Have you ever wondered why that MRI, or that hospital bill costs so much? How about that sleep apnea test that takes four hours, while you sleep, yet the bill which you are likely to pay a good portion of is over $4000? Why is it that in the real economy, you can shop for price, yet in the medical economy, it is almost impossible. Why is it that your insurance carriers negotiated rates are rediculous for these same procedures, yet the doctor who performs the procedure or test is paid so little? Where is all that money going?
These are questions raised and answered in a new Time Magazine article. Last night, John Stewart interviewed Steven Brill, the author of this expose who was not only quite compelling, but said something that many of us in health care would agree on which is under Obamacare, why wasn’t this dealt with first? While that is now water under the bridge, the cat is definitely out of the bag. This is an article you need to read and while you are at it, maybe becoming a Time Magazine reader is a good idea. This is journalism at its best as Time Magazine follows the money trail.
Bitter Pill: Why Medical Bills Are Killing Us
By Steven Brill
1. Routine Care, Unforgettable Bills
When Sean Recchi, a 42-year-old from Lancaster, Ohio, was told last March that he had non-Hodgkin’s lymphoma, his wife Stephanie knew she had to get him to MD Anderson Cancer Center in Houston.

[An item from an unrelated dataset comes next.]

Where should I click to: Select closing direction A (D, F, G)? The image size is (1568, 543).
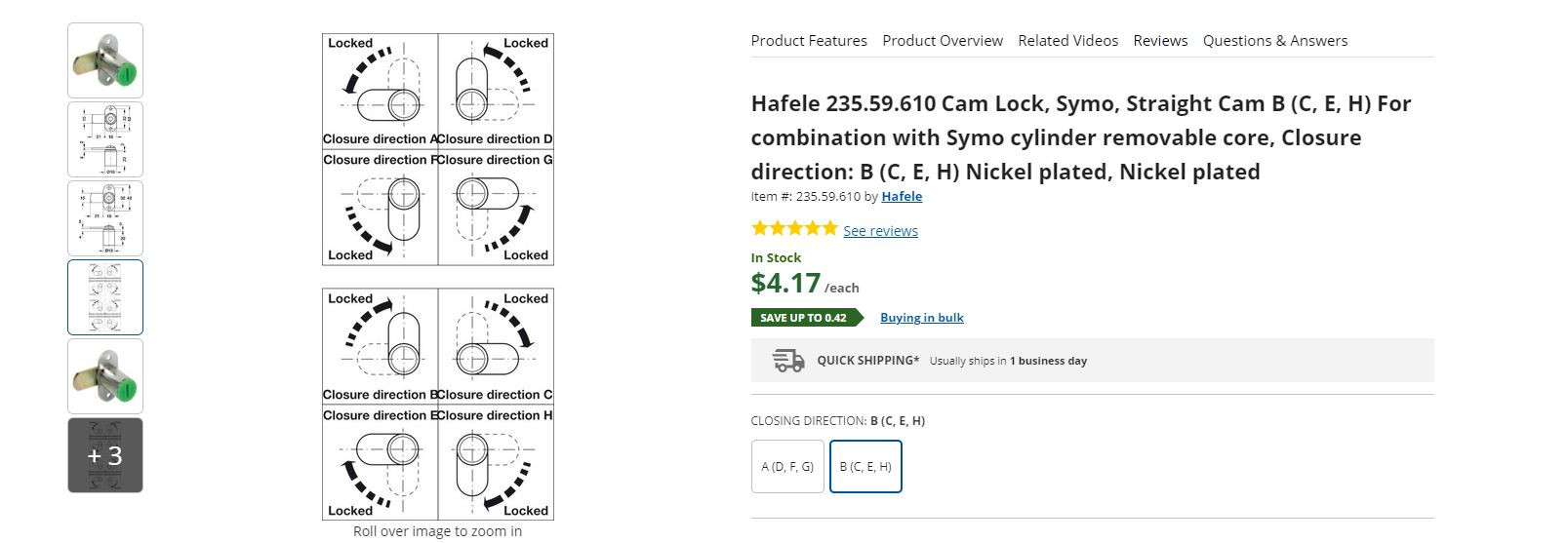[x=787, y=467]
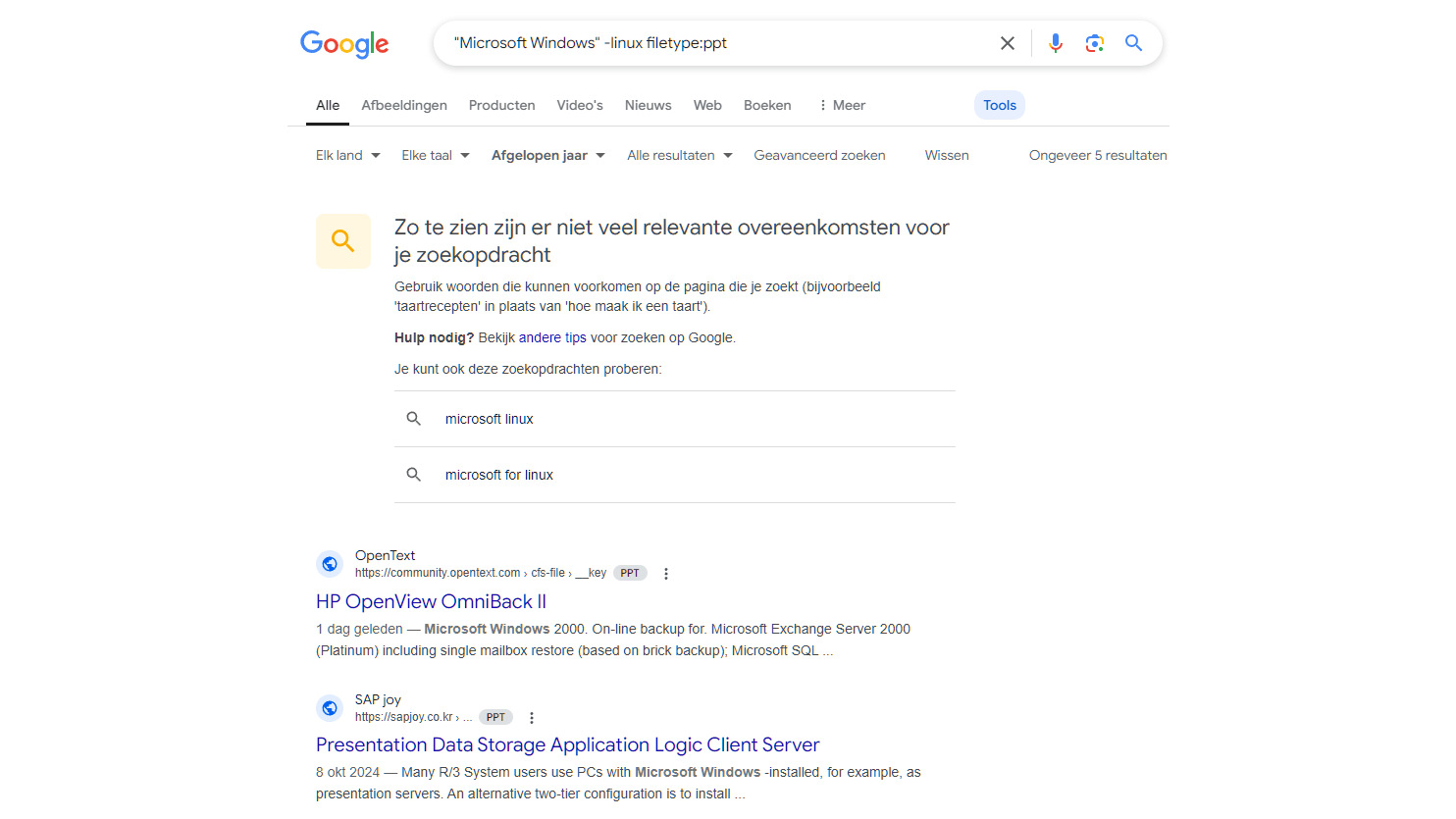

Stephanie’s father had been treated there 10 years earlier, and she and her family credited the doctors and nurses at MD Anderson with extending his life by at least eight years.
Because Stephanie and her husband had recently started their own small technology business, they were unable to buy comprehensive health insurance. For $469 a month, or about 20% of their income, they had been able to get only a policy that covered just $2,000 per day of any hospital costs. “We don’t take that kind of discount insurance,” said the woman at MD Anderson when Stephanie called to make an appointment for Sean.
Stephanie was then told by a billing clerk that the estimated cost of Sean’s visit — just to be examined for six days so a treatment plan could be devised — would be $48,900, due in advance. Stephanie got her mother to write her a check. “You do anything you can in a situation like that,” she says. The Recchis flew to Houston, leaving Stephanie’s mother to care for their two teenage children.
About a week later, Stephanie had to ask her mother for $35,000 more so Sean could begin the treatment the doctors had decided was urgent. His condition had worsened rapidly since he had arrived in Houston. He was “sweating and shaking with chills and pains,” Stephanie recalls. “He had a large mass in his chest that was … growing. He was panicked.”
Nonetheless, Sean was held for about 90 minutes in a reception area, she says, because the hospital could not confirm that the check had cleared. Sean was allowed to see the doctor only after he advanced MD Anderson $7,500 from his credit card. The hospital says there was nothing unusual about how Sean was kept waiting. According to MD Anderson communications manager Julie Penne, “Asking for advance payment for services is a common, if unfortunate, situation that confronts hospitals all over the United States.”